▶ **EXERCISE REQUIREMENTS**: Write out word for word the lines from the one holding "The width and" through the end of the data, and only those lines. Pictures stay out.
START GIVEN ENTRIES
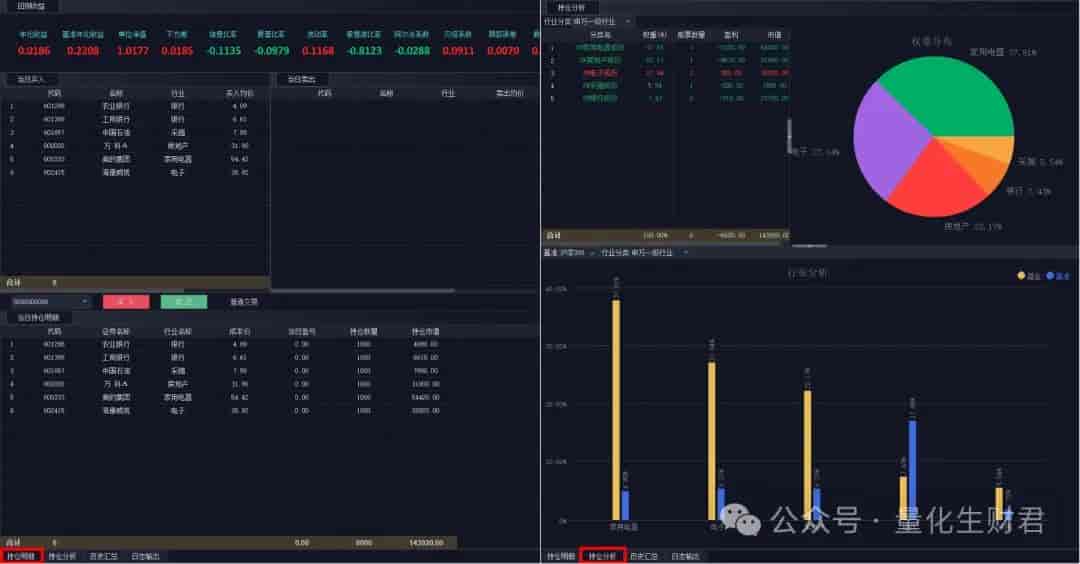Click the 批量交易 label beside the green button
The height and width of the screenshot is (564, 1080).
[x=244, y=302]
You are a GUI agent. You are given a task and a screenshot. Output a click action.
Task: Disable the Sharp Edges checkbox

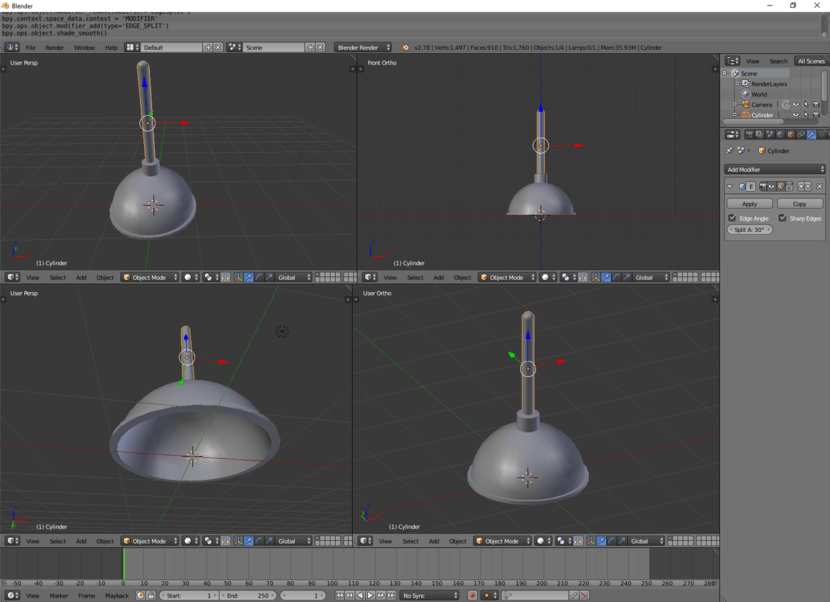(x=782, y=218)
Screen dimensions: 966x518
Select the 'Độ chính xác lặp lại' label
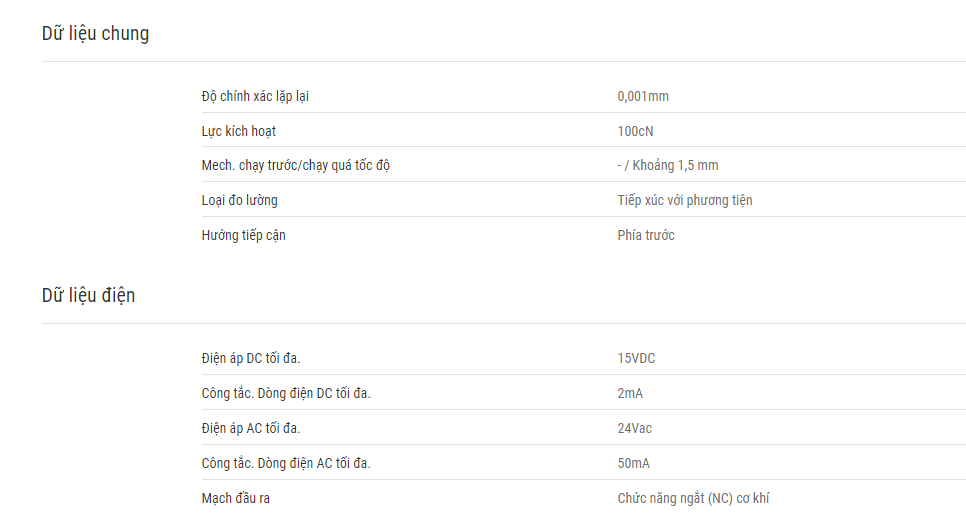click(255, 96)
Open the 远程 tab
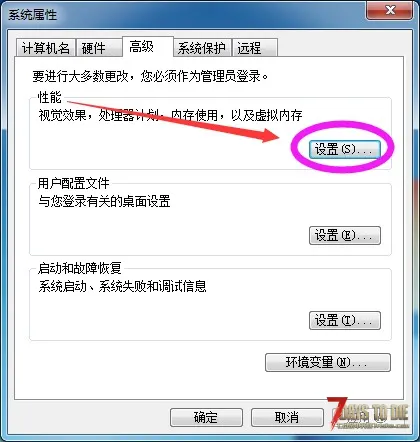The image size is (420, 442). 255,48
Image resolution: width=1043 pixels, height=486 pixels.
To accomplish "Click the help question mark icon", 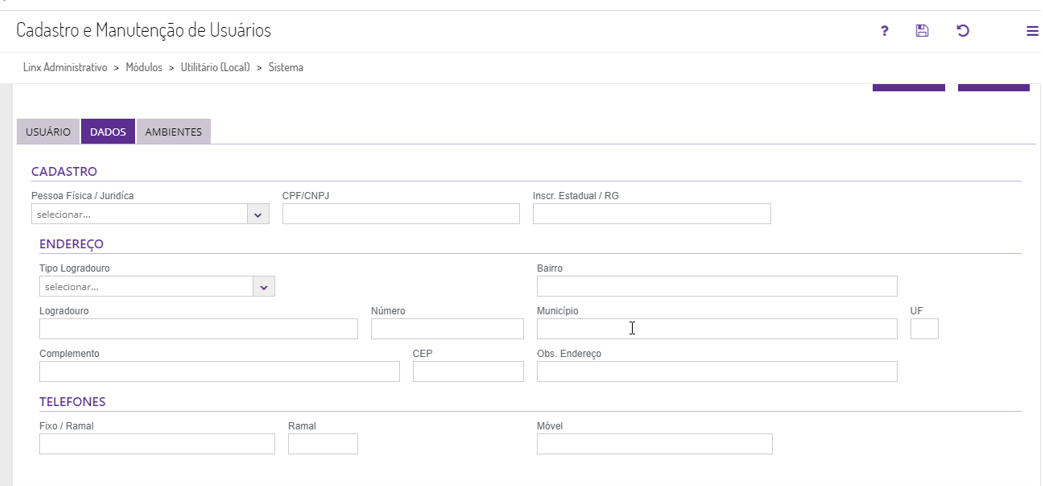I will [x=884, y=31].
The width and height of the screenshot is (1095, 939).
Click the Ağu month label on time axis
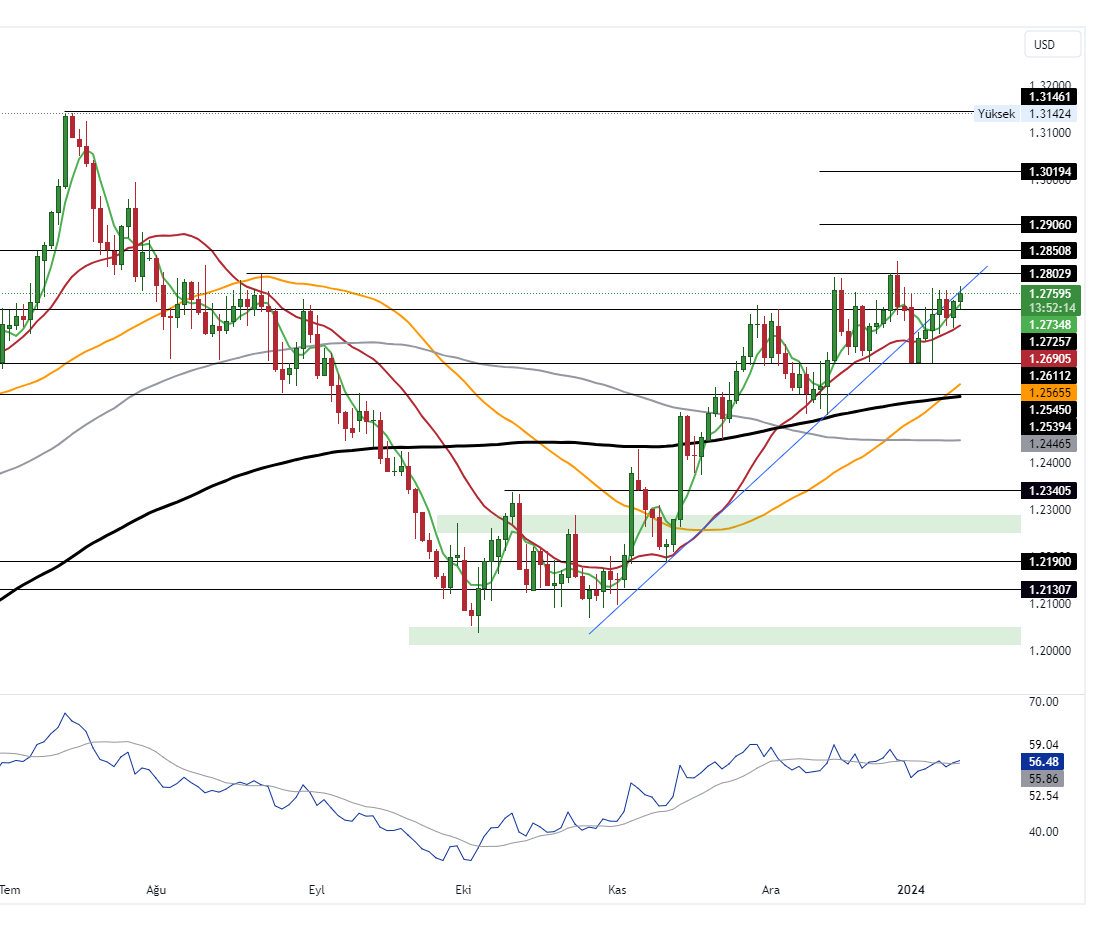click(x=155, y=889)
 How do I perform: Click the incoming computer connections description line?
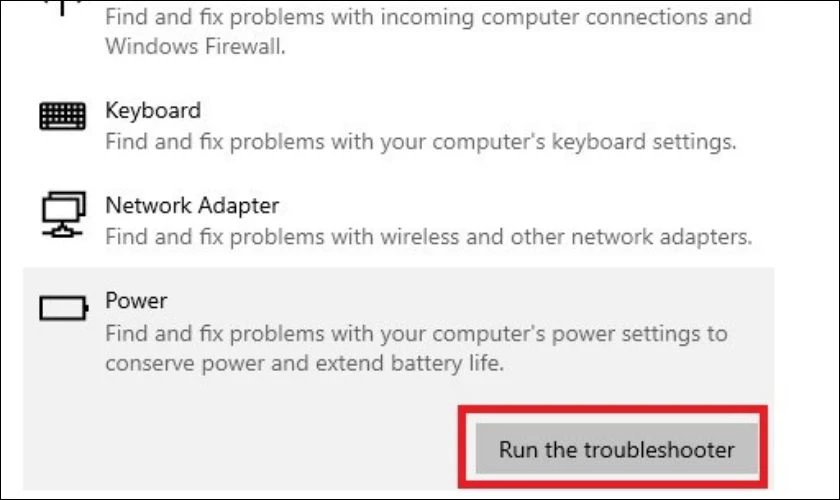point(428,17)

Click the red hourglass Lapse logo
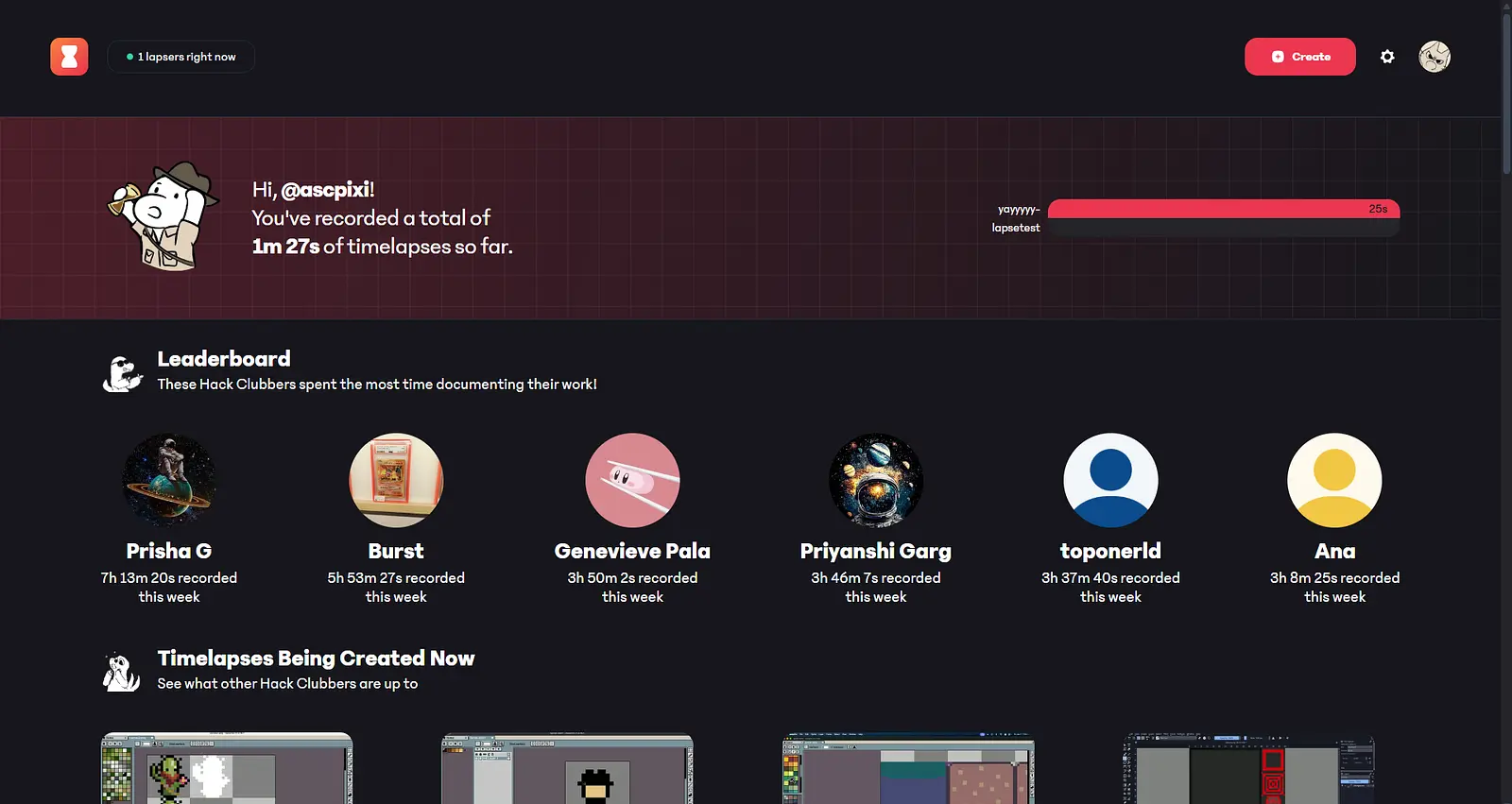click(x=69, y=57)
END GIVEN ENTRIES
▶ **EXERCISE SOLUTION**:
The width and height of the screenshot is (1095, 939).
Click the Ağu month label on time axis
click(x=155, y=889)
 How do I perform: Click the incoming computer connections description line?
point(428,17)

Click the red hourglass Lapse logo
click(x=69, y=57)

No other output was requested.